Esta es una posición envidiable para las compañías industriales que buscan beneficiarse de la estrategia del presidente Trump de reenfocar la economía de EE. UU. hacia la industria pesada y la manufactura, lo que representa una ruptura definitiva de más de 40 años de políticas pasadas.
En medio de guerras comerciales, tensiones geopolíticas y política interna, puede ser difícil para los inversores entender qué forma tomará esa reindustrialización. Sin embargo, lo que es absolutamente seguro es que dicho cambio estructural requerirá mucha energía.
El acero verde (usando hidrógeno de energía verde) y otras tecnologías para descarbonizar procesos industriales avanzan más, al igual que la electrificación del transporte y los sistemas de calefacción, lo que garantiza que la demanda de electricidad en EE. UU. explotará hacia arriba.

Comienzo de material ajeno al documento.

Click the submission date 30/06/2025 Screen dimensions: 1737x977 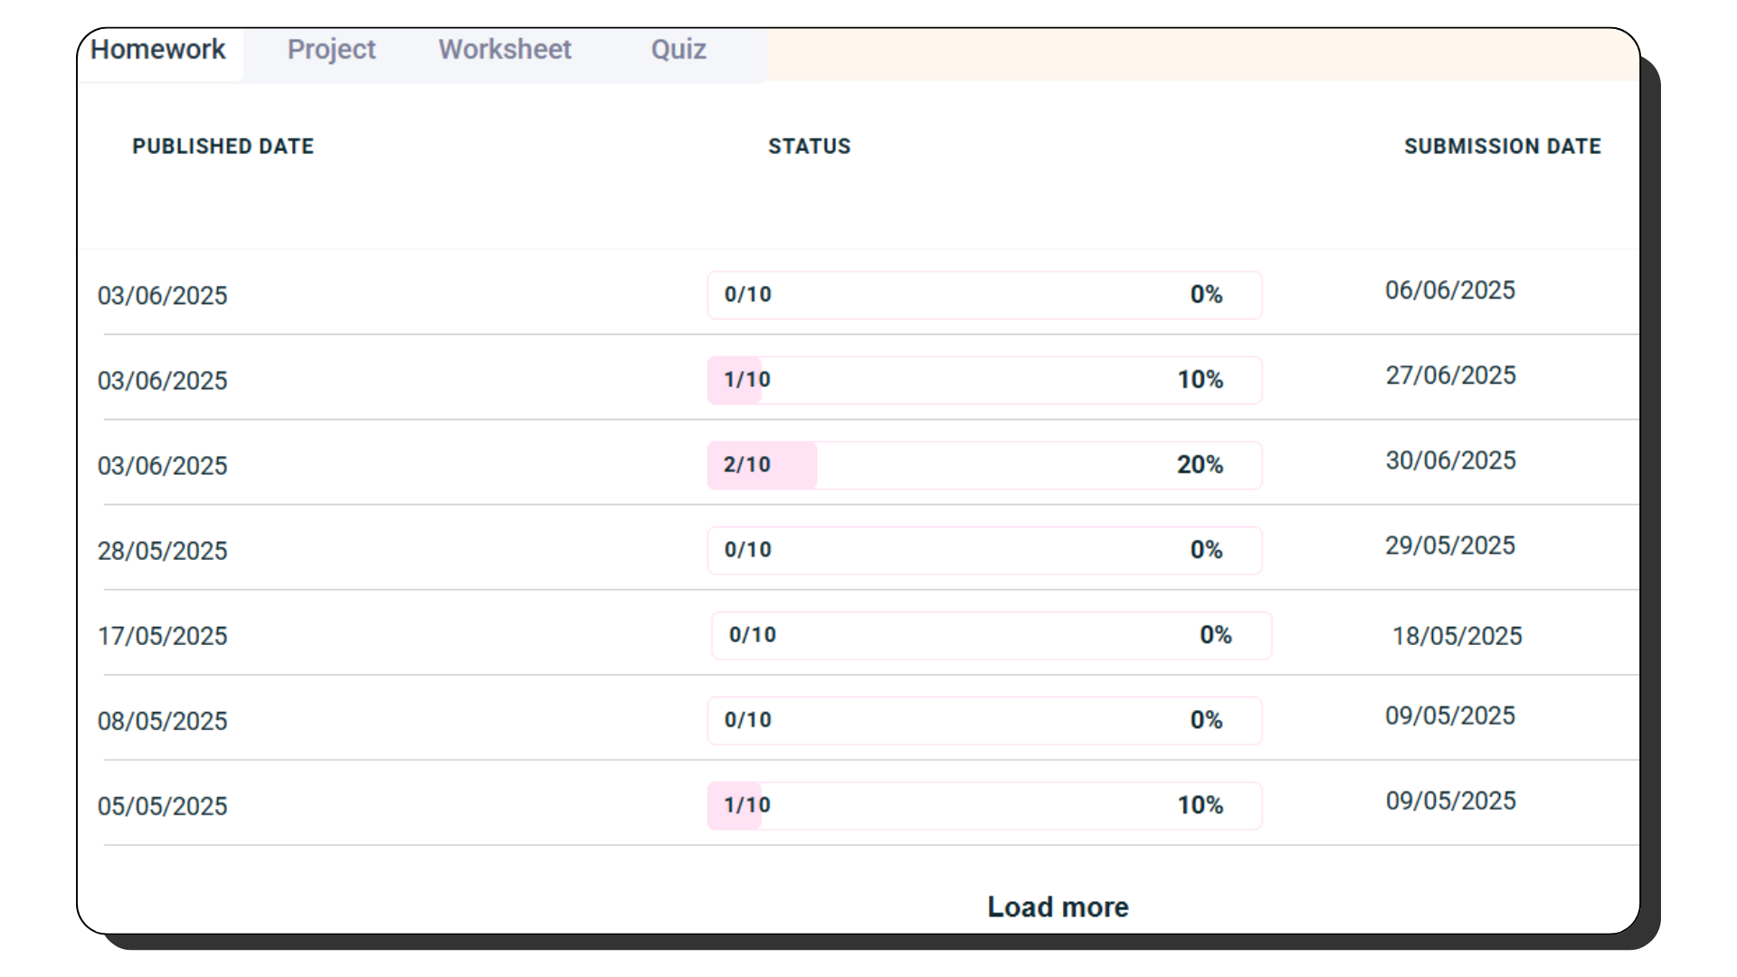[x=1450, y=460]
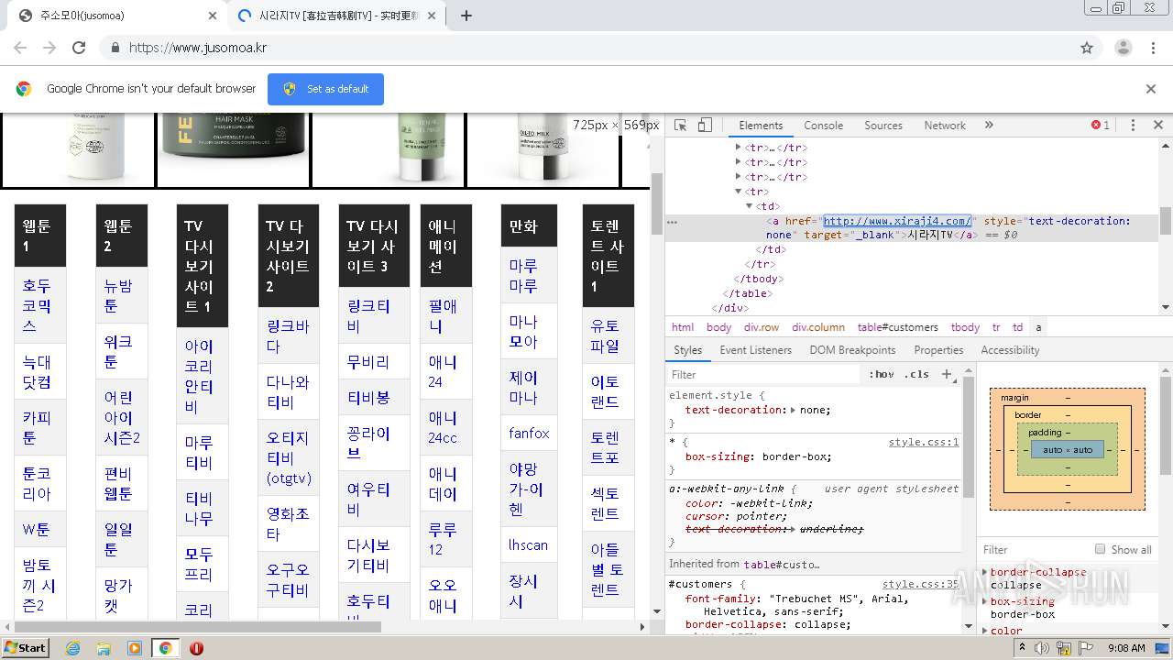This screenshot has width=1173, height=660.
Task: Bookmark this page with the star icon
Action: (1087, 48)
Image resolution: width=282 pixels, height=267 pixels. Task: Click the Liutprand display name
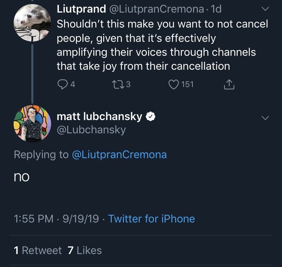(x=81, y=9)
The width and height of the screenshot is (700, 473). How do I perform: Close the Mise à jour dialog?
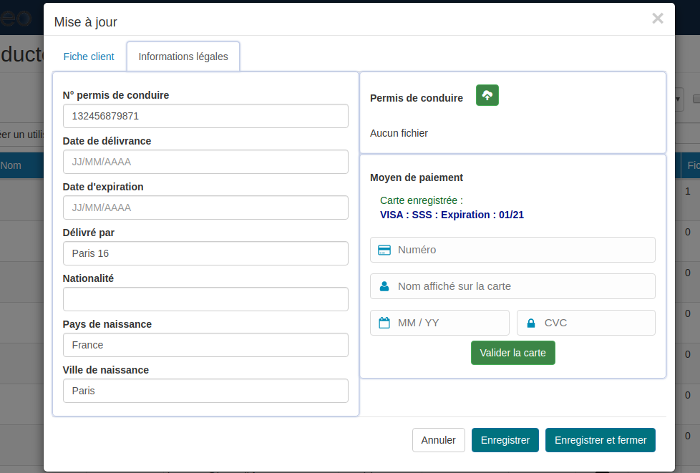click(657, 19)
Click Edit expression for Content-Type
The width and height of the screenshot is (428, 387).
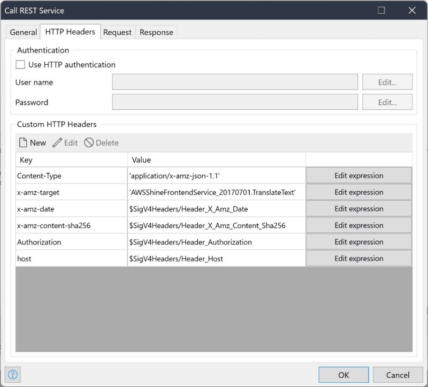[x=358, y=176]
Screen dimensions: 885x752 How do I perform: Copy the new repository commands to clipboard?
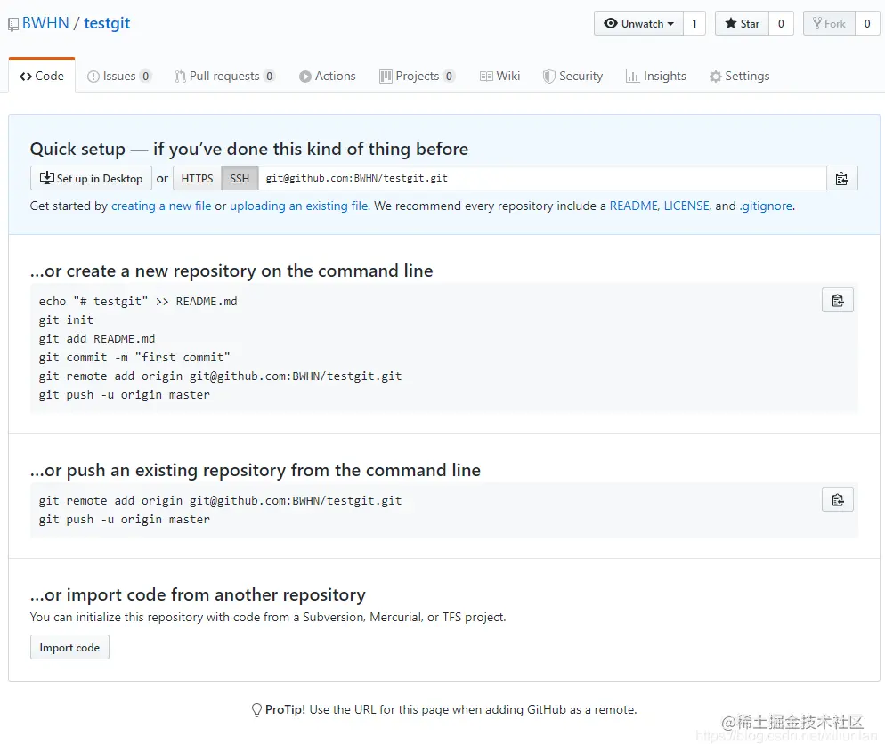tap(837, 301)

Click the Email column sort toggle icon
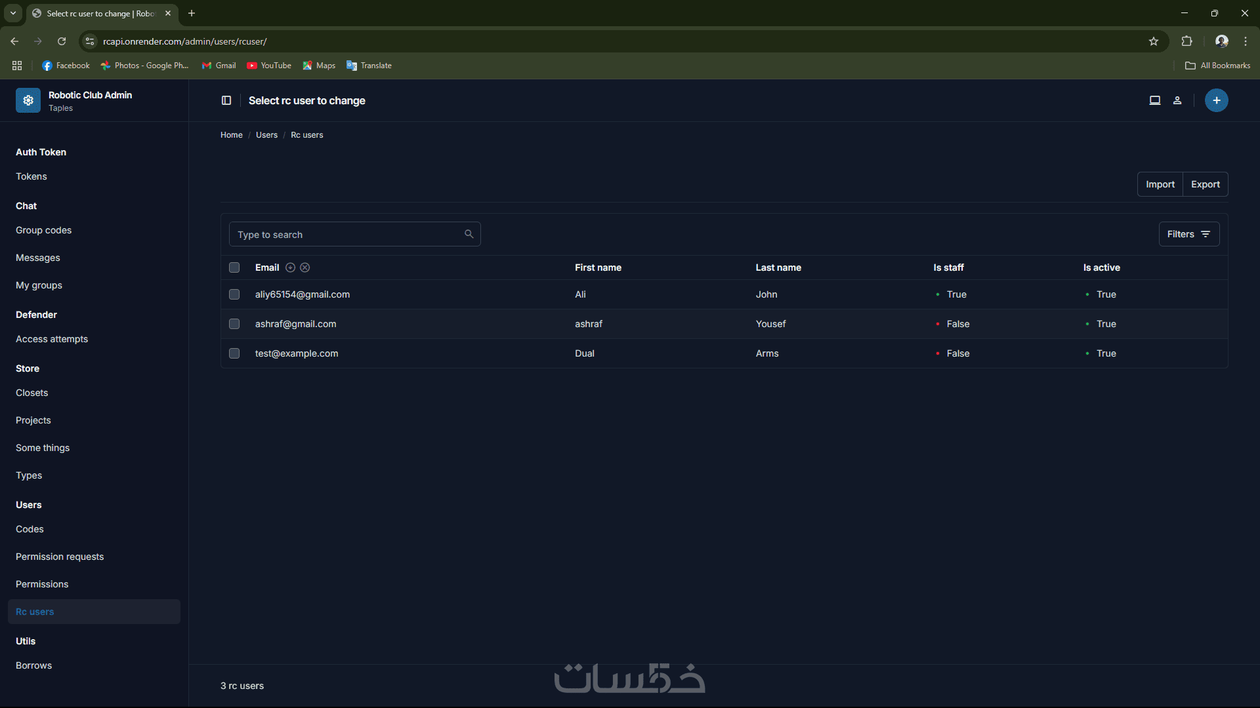click(x=290, y=267)
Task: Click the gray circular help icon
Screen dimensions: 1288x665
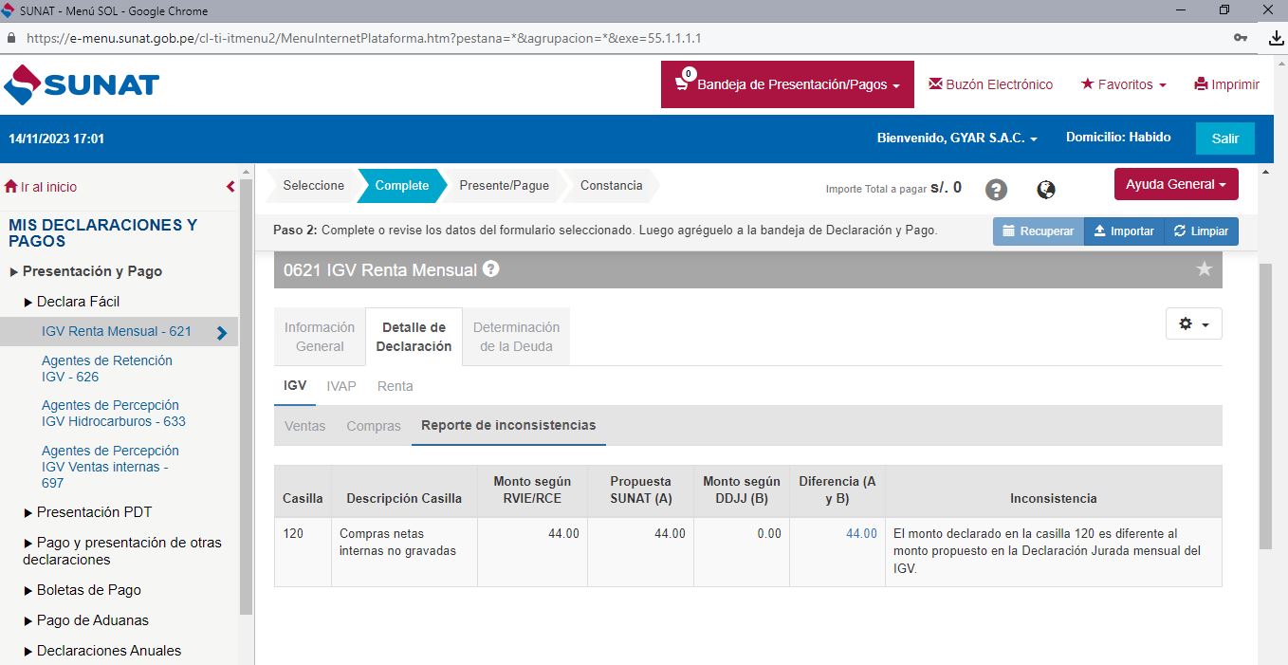Action: point(996,190)
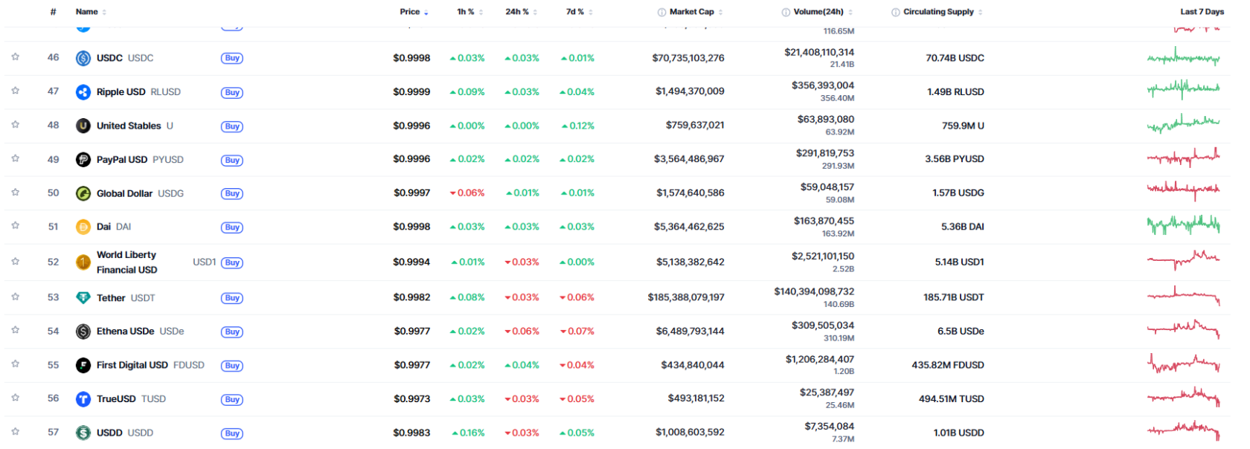The image size is (1250, 449).
Task: Toggle watchlist star for Ethena USDe
Action: [15, 331]
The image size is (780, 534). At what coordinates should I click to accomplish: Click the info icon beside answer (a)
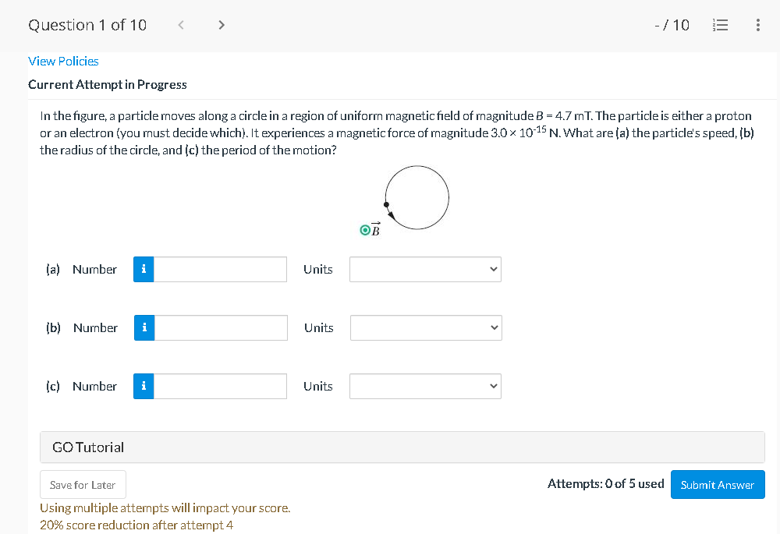point(144,269)
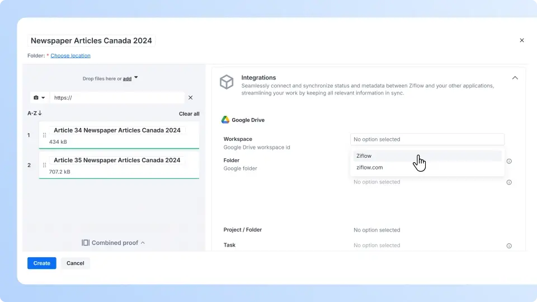Click the Choose location link
Screen dimensions: 537x302
tap(70, 56)
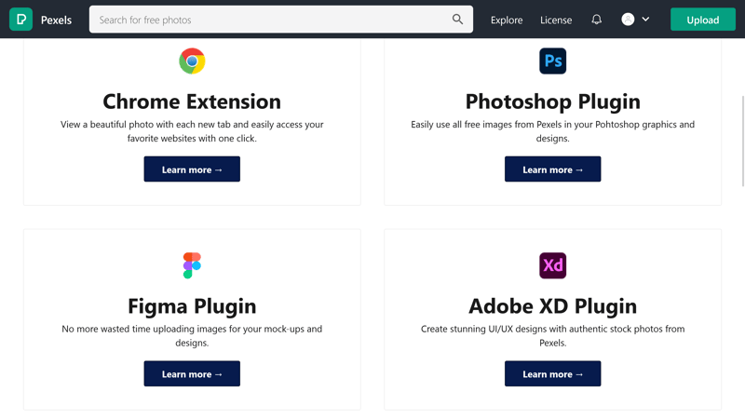Learn more about Chrome Extension
Viewport: 745px width, 419px height.
point(192,169)
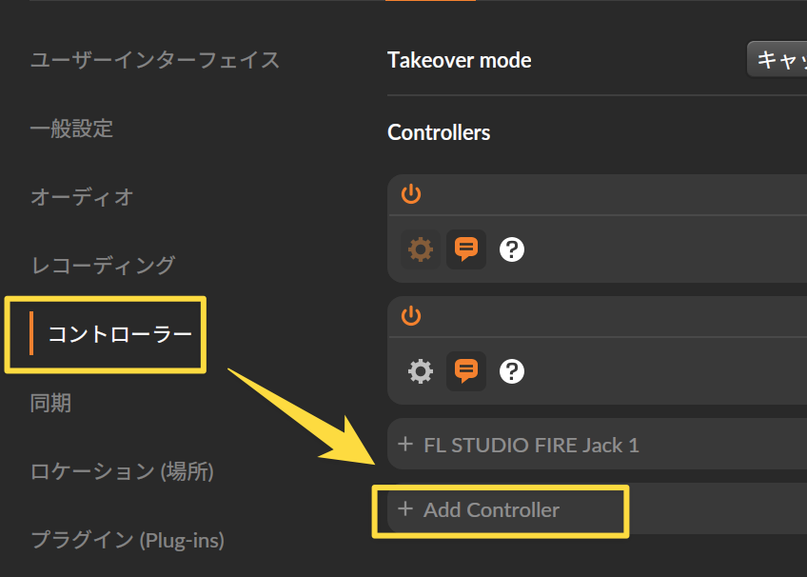This screenshot has width=807, height=577.
Task: Open the Takeover mode dropdown
Action: coord(777,60)
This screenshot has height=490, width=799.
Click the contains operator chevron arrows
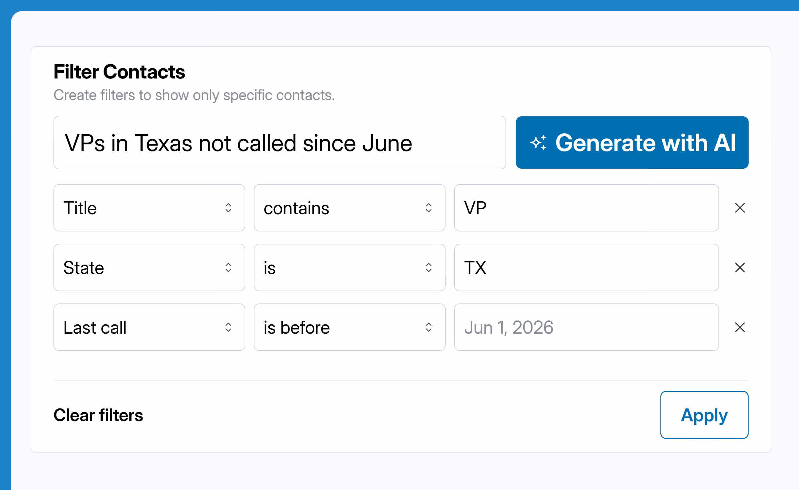[429, 208]
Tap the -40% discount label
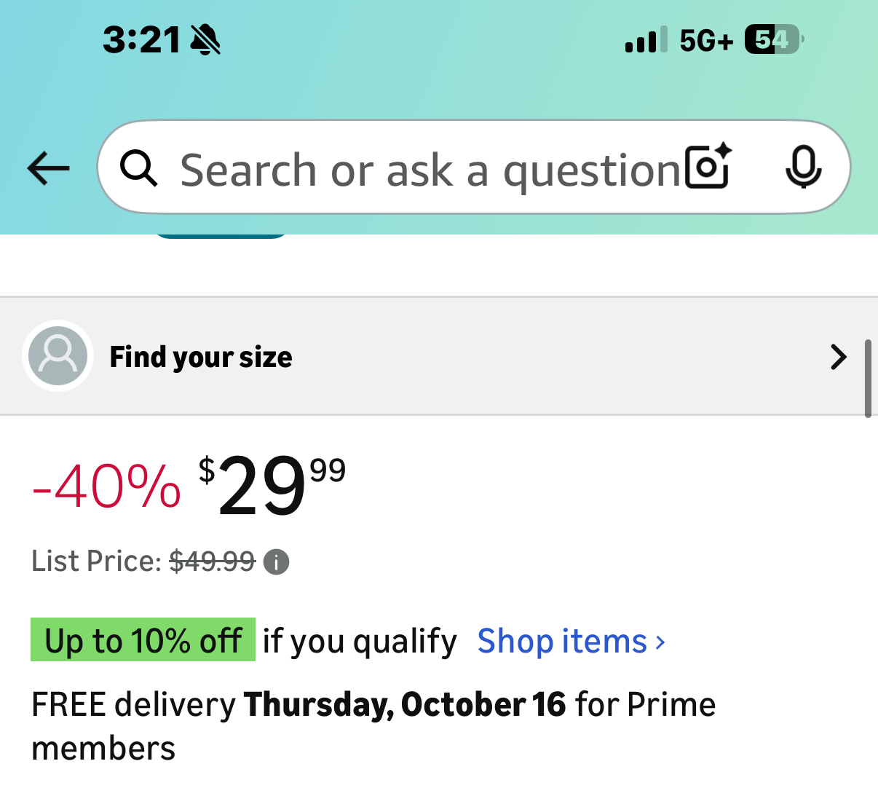878x796 pixels. [x=106, y=486]
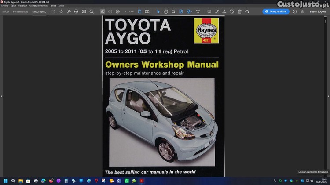Viewport: 330px width, 185px height.
Task: Add a comment with speech bubble icon
Action: coord(209,11)
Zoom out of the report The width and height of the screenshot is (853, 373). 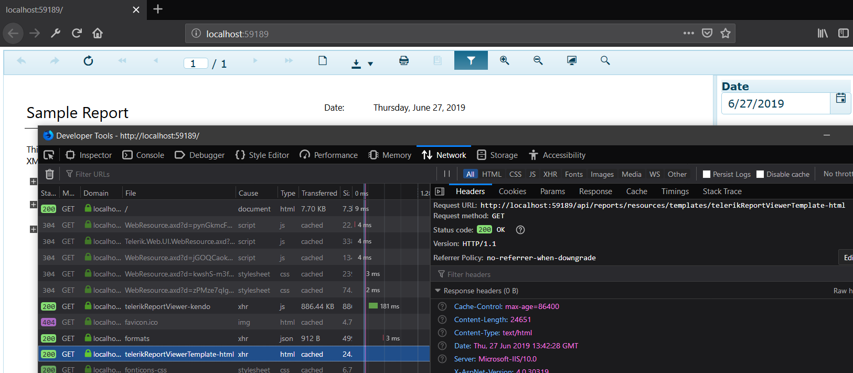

En ese sentido, la muy agresiva inversión de 120 mil millones de dólares planificada por NextEra en solo 4 años podría incluso ser conservadora, y es probable que la compañía siga adaptando sus planes a la evolución de la demanda, como lo hizo anteriormente al enfrentar la creciente demanda de los centros de datos de IA existentes y planificados.